START Provided records

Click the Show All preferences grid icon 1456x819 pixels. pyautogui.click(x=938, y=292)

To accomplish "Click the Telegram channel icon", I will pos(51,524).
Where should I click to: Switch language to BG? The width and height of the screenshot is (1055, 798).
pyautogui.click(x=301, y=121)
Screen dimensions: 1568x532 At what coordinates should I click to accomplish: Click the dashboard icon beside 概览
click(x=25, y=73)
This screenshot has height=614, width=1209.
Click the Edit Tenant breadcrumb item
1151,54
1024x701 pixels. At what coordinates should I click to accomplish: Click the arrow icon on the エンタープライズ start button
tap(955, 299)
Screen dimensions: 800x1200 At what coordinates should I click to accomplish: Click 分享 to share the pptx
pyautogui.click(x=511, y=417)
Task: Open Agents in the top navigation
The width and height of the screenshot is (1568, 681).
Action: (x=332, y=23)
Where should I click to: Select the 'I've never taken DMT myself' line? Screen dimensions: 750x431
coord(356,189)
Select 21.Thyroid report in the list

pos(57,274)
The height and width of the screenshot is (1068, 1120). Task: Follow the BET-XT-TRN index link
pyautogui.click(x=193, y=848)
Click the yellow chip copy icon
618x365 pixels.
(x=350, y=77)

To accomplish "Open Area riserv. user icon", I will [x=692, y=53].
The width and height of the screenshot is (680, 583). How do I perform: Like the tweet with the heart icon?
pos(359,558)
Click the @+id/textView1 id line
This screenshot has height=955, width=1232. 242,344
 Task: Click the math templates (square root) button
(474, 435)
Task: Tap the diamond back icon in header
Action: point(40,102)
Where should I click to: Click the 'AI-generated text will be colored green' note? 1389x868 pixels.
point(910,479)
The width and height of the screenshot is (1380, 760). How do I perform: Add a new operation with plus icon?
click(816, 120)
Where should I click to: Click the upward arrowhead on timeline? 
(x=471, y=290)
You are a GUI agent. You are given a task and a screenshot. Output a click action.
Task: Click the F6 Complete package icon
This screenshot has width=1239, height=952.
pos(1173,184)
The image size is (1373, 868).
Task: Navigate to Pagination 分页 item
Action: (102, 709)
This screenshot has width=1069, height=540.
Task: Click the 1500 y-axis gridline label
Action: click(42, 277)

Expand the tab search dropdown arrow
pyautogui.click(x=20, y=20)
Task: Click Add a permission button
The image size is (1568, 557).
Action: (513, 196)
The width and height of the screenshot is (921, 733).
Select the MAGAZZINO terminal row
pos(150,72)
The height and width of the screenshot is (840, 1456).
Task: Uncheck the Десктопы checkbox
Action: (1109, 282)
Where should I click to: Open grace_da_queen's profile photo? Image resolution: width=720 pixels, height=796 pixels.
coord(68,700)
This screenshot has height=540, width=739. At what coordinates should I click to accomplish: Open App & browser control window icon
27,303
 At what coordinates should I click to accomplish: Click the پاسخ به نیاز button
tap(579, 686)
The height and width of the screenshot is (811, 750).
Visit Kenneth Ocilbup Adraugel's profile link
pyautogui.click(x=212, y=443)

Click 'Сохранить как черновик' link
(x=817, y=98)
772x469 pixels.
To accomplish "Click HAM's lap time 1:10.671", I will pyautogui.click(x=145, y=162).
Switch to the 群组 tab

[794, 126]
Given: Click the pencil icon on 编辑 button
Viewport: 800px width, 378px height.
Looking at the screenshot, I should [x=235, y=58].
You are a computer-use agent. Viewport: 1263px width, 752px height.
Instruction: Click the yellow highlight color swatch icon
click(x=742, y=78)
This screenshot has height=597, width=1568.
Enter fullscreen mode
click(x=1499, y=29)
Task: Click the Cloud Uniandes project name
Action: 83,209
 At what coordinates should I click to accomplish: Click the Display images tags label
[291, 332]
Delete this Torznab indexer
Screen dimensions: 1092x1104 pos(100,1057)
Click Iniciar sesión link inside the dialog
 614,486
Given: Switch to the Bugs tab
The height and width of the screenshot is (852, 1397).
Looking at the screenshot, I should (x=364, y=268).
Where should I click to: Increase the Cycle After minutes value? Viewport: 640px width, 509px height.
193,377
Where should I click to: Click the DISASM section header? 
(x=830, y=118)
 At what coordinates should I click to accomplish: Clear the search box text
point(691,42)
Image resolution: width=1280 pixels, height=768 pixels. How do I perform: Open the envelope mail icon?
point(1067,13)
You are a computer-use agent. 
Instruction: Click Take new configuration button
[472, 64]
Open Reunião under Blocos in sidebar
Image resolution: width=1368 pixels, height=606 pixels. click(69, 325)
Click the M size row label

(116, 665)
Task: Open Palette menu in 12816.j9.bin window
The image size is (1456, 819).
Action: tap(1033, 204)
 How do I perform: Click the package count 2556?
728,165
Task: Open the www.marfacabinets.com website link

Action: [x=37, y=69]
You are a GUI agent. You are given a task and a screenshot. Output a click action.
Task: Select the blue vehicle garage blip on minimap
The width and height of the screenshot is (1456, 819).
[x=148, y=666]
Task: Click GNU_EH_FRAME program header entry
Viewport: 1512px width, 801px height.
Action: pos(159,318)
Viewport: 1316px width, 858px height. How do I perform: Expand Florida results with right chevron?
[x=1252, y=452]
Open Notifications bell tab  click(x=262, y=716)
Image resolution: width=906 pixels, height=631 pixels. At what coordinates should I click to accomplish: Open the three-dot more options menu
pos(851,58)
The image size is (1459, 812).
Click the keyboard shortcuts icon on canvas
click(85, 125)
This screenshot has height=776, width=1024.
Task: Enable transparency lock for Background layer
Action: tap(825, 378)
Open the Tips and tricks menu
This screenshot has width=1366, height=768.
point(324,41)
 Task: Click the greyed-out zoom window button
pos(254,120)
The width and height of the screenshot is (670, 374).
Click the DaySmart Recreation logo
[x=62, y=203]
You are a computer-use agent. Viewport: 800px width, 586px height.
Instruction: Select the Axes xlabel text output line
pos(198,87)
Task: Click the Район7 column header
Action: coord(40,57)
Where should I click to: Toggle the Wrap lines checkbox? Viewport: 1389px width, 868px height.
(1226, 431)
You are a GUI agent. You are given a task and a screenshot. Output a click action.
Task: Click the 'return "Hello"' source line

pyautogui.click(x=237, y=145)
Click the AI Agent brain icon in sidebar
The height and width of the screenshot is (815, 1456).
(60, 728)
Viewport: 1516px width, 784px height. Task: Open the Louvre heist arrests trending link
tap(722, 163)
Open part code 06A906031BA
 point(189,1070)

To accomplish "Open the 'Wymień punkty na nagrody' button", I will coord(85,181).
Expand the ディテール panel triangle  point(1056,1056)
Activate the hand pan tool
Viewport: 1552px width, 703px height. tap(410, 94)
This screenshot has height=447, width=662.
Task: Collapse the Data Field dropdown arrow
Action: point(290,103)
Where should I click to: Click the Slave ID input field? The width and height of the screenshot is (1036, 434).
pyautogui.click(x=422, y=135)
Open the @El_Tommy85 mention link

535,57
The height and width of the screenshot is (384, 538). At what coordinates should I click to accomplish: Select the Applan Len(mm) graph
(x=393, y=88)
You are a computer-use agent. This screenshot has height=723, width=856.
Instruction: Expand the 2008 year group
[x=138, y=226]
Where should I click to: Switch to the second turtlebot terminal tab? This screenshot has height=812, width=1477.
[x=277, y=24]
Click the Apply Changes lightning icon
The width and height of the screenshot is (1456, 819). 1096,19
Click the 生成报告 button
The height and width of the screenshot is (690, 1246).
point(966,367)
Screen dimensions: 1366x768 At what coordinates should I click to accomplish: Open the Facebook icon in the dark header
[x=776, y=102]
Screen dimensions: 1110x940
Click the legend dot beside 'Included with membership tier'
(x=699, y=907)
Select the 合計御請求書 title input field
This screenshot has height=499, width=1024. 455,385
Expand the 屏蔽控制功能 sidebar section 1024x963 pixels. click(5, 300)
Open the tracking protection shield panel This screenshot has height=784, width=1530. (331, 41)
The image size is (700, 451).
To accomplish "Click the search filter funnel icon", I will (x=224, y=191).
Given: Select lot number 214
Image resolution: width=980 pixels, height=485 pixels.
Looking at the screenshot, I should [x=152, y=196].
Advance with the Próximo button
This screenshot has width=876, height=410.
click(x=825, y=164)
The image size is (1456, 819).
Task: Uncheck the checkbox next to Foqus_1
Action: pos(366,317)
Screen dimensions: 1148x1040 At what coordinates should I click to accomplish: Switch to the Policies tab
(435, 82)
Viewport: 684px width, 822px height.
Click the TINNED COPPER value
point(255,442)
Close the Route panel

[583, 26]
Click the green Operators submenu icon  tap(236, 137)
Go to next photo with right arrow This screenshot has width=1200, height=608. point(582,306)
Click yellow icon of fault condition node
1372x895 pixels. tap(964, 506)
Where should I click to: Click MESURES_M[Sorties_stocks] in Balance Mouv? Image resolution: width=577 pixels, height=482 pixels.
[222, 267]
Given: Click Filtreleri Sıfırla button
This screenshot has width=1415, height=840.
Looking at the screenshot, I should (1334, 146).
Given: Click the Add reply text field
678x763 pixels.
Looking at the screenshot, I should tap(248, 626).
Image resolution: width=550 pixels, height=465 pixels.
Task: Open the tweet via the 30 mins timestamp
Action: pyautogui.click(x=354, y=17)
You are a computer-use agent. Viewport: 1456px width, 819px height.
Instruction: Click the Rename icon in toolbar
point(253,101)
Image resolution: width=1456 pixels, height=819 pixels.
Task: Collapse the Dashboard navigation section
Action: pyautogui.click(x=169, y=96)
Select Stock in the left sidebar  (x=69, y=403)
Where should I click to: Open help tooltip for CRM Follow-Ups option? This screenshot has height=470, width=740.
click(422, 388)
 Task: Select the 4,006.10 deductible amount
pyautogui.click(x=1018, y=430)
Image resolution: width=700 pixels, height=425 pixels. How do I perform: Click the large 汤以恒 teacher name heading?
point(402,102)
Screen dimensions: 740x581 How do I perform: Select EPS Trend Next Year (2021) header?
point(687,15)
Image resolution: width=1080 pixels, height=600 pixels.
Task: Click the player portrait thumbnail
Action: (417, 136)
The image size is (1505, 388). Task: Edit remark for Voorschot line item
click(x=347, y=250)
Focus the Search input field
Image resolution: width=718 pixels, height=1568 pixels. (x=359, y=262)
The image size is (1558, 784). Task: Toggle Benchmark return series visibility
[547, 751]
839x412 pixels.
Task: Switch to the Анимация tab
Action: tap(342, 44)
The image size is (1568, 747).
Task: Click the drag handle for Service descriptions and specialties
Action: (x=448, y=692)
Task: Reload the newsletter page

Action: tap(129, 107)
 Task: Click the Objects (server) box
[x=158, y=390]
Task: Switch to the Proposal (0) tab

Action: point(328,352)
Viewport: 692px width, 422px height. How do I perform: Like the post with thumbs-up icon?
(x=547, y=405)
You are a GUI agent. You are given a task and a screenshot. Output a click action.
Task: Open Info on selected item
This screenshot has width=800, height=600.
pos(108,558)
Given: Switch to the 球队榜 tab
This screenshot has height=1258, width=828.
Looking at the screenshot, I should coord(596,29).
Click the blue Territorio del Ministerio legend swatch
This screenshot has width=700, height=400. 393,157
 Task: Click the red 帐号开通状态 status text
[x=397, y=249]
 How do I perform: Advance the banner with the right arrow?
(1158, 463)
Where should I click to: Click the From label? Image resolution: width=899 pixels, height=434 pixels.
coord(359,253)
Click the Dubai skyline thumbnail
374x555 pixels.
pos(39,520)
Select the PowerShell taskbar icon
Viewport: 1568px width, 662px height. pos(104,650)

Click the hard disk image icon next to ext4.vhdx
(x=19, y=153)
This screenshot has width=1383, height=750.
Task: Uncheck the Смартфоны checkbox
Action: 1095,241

END Provided records

→ Your objective
Extract every line of the records that contains the word "section".

→ Final result
Where should I click to: Click the DISASM section header? 
Expand the 屏蔽控制功能 sidebar section 1024x963 pixels. click(5, 300)
Task: Collapse the Dashboard navigation section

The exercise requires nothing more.